In the drop just above the 9th street bridge. We tried to move it but it needs a saw. sj


----------



## Dave Frank (Oct 14, 2003)

Headed to get it out in an hour or so. I've heard it doesn't warrant the heavy arrtillery, can you confirm that it is a reasonable hand saw feature?


----------



## sj (Aug 13, 2004)

Dave it appears to less than 6 inches in diameter. The area that need cut is about 6 inches under water. And you will have to stand in the water. Thanks we just ran out of time and did not have a saw with. sj


----------



## Dave Frank (Oct 14, 2003)

That one is out, but everywhere you look there are broken limbs in the shallows, on the banks and suspended in the trees above. There will be some serious work needed over the next several seasons to keep it runnable.

Hopefully the city will help out a little.

There is river wide log, just below 28th st. that everyone could scrape over on the right, but it may be the next project that needs attention. Lots of things in there to trip up the novice or drunken innertuber.

D


----------



## PhillyBoop (Oct 30, 2003)

Nice work boys! I took some pictures of the effort.
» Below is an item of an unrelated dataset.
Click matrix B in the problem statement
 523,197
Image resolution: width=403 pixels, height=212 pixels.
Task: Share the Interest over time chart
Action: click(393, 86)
Thanks for a great evening! Jamie


----------



## davidj (Oct 15, 2003)

Thanks guys. I have not been on the upper part since before the wind storm. If you want to schedule something to clear more stuff out let me know, I would like to help. I have a bow saw and chain saw. [email protected].
dpj


----------



## ryguy (Jan 19, 2005)

The log below 28th is still there, it is river wide. Not a big deal for a kayak or a strong human, but it could be deadly to a kid that washed down from the swimming hole just above. It needs to be cut in order to move it. 

Dave, if you want to get in there and play lumber jack. Give me a call. 

Ryan 303-475-2860


----------



## Dave Frank (Oct 14, 2003)

not sure how soon, but I am game.


----------